The Facelift Has Gotten a Little Work Done

According to Dr. Talei, who does not perform endoscopic facelifts but is renowned for his deep plane expertise, older endoscopic techniques that tunneled down to bone caused tons of swelling and produced results that lasted, on most people, about a year and a half. But the more novel and “technically challenging” endoscopic deep plane facelifts can be “a really good option for select patients who don’t need a big lift,” he says. “They’re not just marketing.”

As this procedure’s approval rating grows so too does evidence supporting its efficacy. In 2023, Dr. Kao and Dr. Mani published separate peer-reviewed articles detailing their respective endoscopic approaches. Dr. Kao is hopeful that his paper, analyzing 600 consecutive ponytail cases over 22 years, will sway “naysayers who say it doesn’t work or is only for young people.”

Dr. Kao offers four distinct “ponytail” operations, each designed to tackle an increasing degree of laxity. While his youngest (and tautest) patients leave the OR with just four tiny slits hidden in their hair, those in their mid-40s, 50s, and 60s may have additional incisions behind (or, rarely, in front of) the ears to take out redundant skin from the face and neck.

With the least invasive of his procedures, Dr. Kao can tighten “all the way down to the angle of the jaw through incisions in the temple area,” a maneuver that “came to me maybe six years ago,” he says. For a long time, he couldn’t see how to do it safely without injuring a major facial nerve. Eventually, inspiration struck as it so often does: “I figured it out in the shower.”

Dr. Mani’s endoscopic technique mimics his conventional deep plane approach, save for the incisions, which he conceals in the hair of the temples and behind the ears (sparing the scar in front of the ears). Unlike Dr. Kao, who performs ponytail procedures exclusively, Dr. Mani operates endoscopically in 60% to 70% of patients. He’ll otherwise perform a regular deep plane facelift with traditional incisions.

Both doctors say the longevity of their endoscopic lifts rivals that of standard deep plane procedures and that complication rates and recovery periods are virtually identical. When speaking of safety, Dr. Mani tells me that the endoscope actually gives him an edge by making “the nerves look like giant snakes,” so he can avoid them more easily.

However, navigating an endoscope—a skill not every surgeon possesses—can prolong an already lengthy procedure. Dr. Kao’s most complex facelifts can take 10 to 12 hours, twice the time of a standard deep plane facelift. Some view this as a potential drawback, particularly for older patients who ultimately wind up needing incisions in front of the ears anyway, the very thing they’re aiming to avoid with an endoscopic lift. If there’s a possibility that those incisions will be necessary to remove excess skin, says Dr. Nayak, the patient may be better off with a regular deep plane lift that “gets them off the table three hours earlier.”

4. The deep structural neck lift

Lately, every time I open Instagram, I land on a lecture about submandibular glands and the importance of contouring them to take a neck lift to the next level. (I follow plastic surgeons the way normal people do celebrities.) Inevitably, digastric muscles and subplatysmal fat enter the chat. (Again, my echo chamber, er feed, may look a little different than yours.)

- [Information provided]
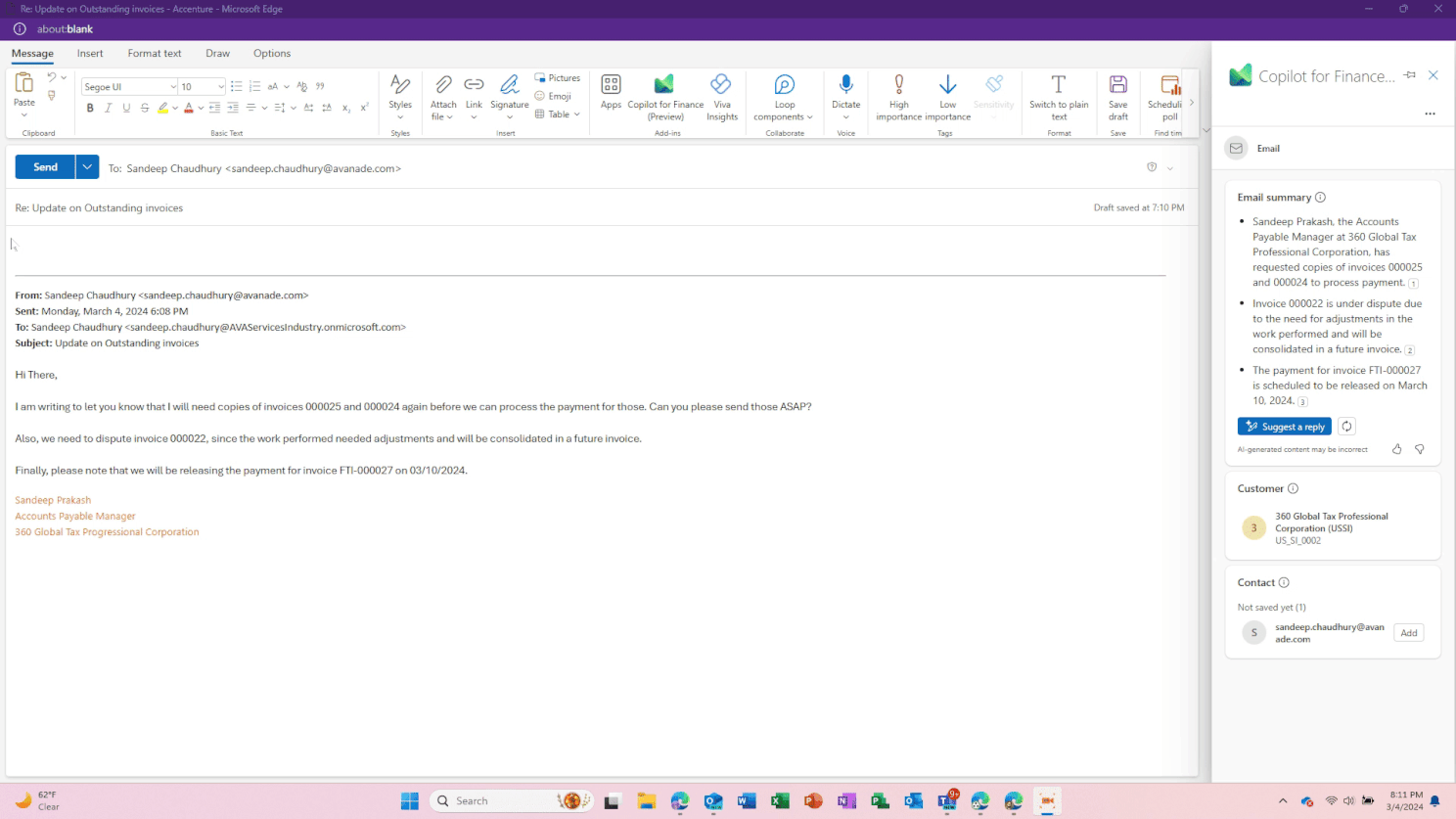
Task: Click the Save draft icon
Action: click(1117, 96)
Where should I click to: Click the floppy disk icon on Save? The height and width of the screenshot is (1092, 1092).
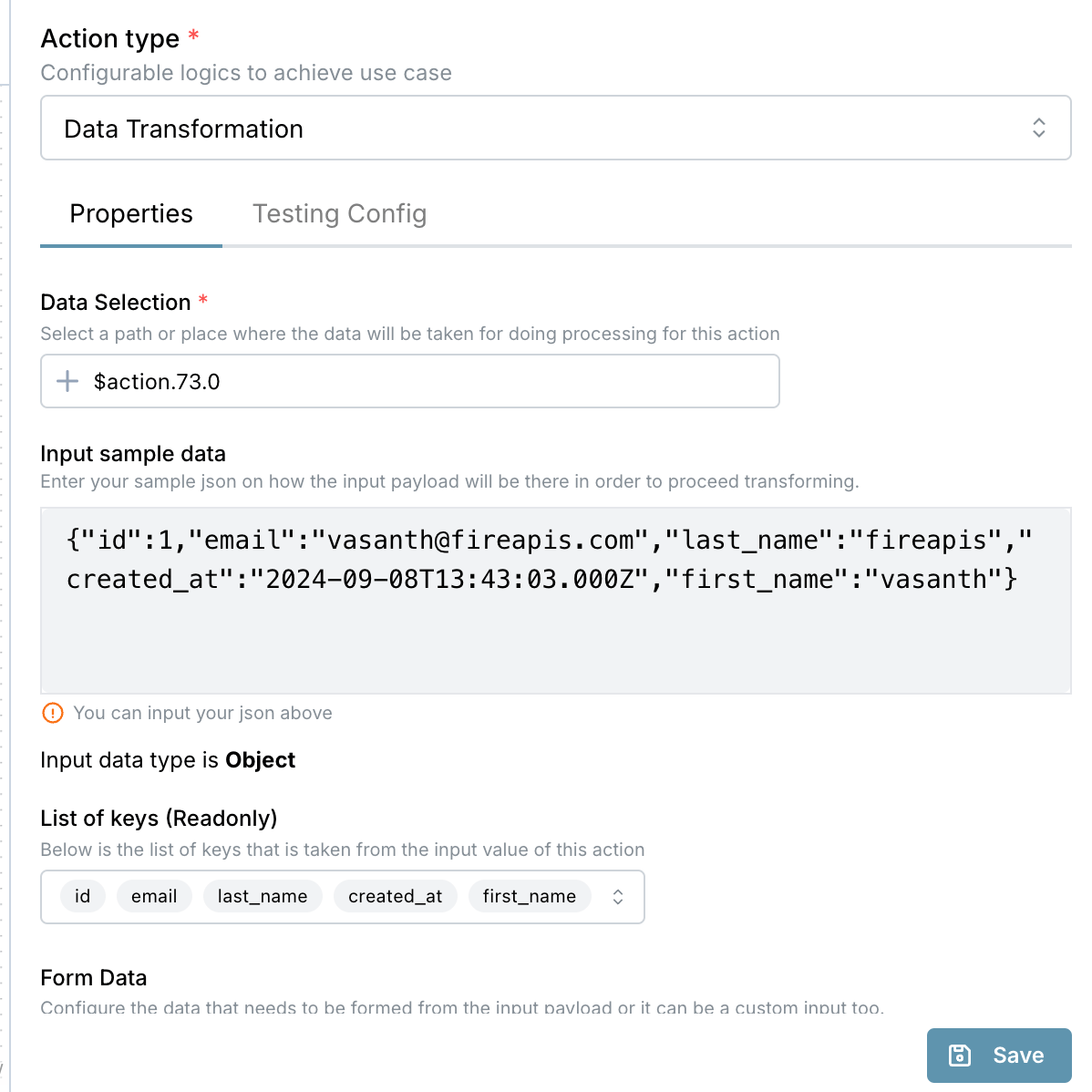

- [Tasks to perform]
**1)** Answer these questions from the facelift article:
(a) How many consecutive ponytail cases did Dr. Kao's paper analyze, and over how many years?
(b) In what share of patients does Dr. Mani operate endoscopically?
(c) How long can Dr. Kao's most complex facelifts take?
**2)** Decide whether each statement agrees with the facelift article:
(a) Dr. Talei performs endoscopic facelifts.
(b) Dr. Kao offers four distinct ponytail operations.
(c) Dr. Kao worked out his jaw-tightening maneuver in the shower.
**3)** Write out the stretch of the facelift article from "4. The deep" through "different than yours.)", substituting "TikTok" for "Instagram".

- [List of answers]
**1)**
(a) 600 consecutive ponytail cases over 22 years.
(b) 60% to 70% of patients.
(c) 10 to 12 hours.

**2)**
(a) No: "who does not perform endoscopic facelifts"
(b) Yes: "Dr. Kao offers four distinct “ponytail” operations"
(c) Yes: "I figured it out in the shower."

**3)**
4. The deep structural neck lift

Lately, every time I open TikTok, I land on a lecture about submandibular glands and the importance of contouring them to take a neck lift to the next level. (I follow plastic surgeons the way normal people do celebrities.) Inevitably, digastric muscles and subplatysmal fat enter the chat. (Again, my echo chamber, er feed, may look a little different than yours.)